Direction: Transcribe verbatim the stretch of rows from the line containing "Click the Profiellijn" through the line containing "point(290,29)", both ends included. Leave the pictures out of the answer.
[Start of Records]
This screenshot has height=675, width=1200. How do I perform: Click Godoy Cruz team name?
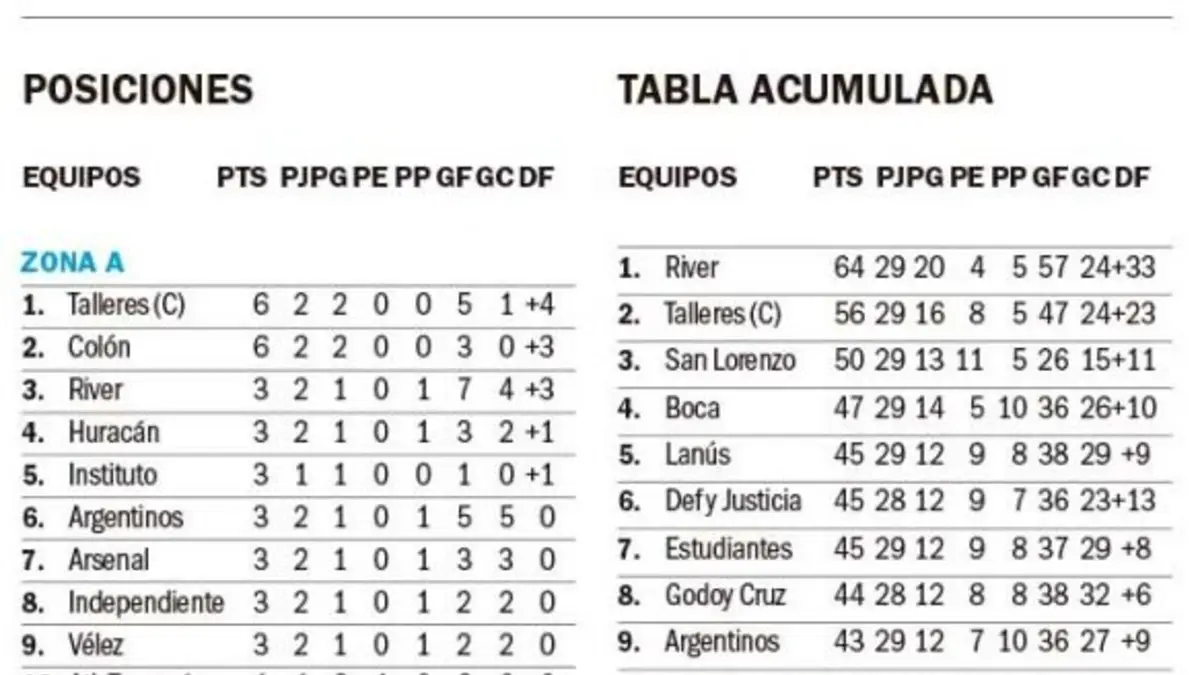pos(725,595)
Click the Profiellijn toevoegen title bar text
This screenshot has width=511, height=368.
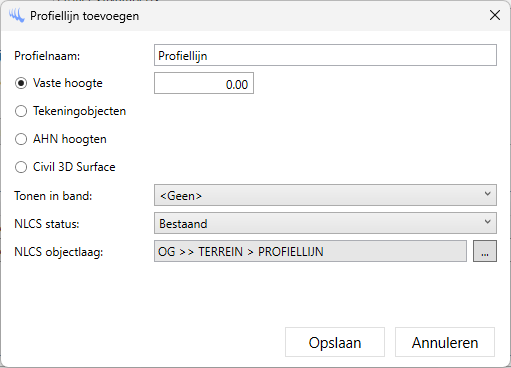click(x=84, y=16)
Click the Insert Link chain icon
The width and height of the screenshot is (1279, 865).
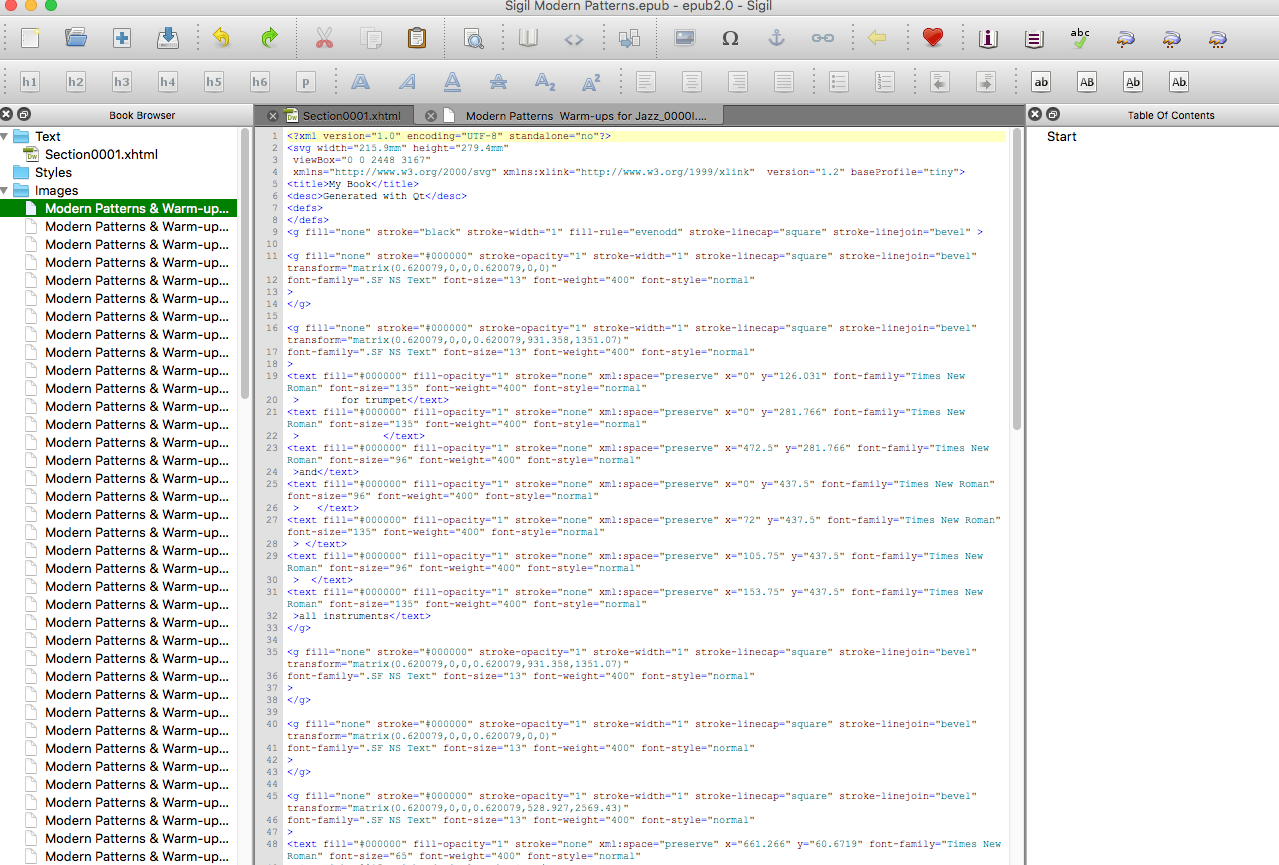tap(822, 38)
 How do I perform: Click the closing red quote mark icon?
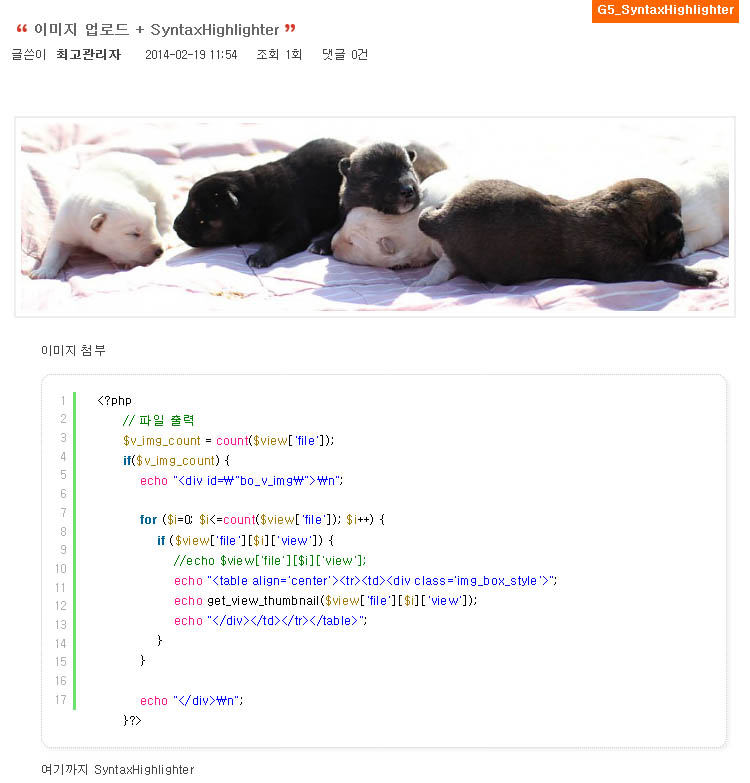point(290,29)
[End of Records]
[Start of Records]
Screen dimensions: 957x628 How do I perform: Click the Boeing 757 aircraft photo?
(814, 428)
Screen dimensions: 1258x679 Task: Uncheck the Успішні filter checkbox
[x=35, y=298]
[End of Records]
Response for this exercise:
Click the Profiellijn toevoegen title bar text
This screenshot has width=511, height=368.
click(x=84, y=16)
Click the Insert Link chain icon
The width and height of the screenshot is (1279, 865).
tap(822, 38)
 How do I perform: Click the closing red quote mark icon?
point(290,29)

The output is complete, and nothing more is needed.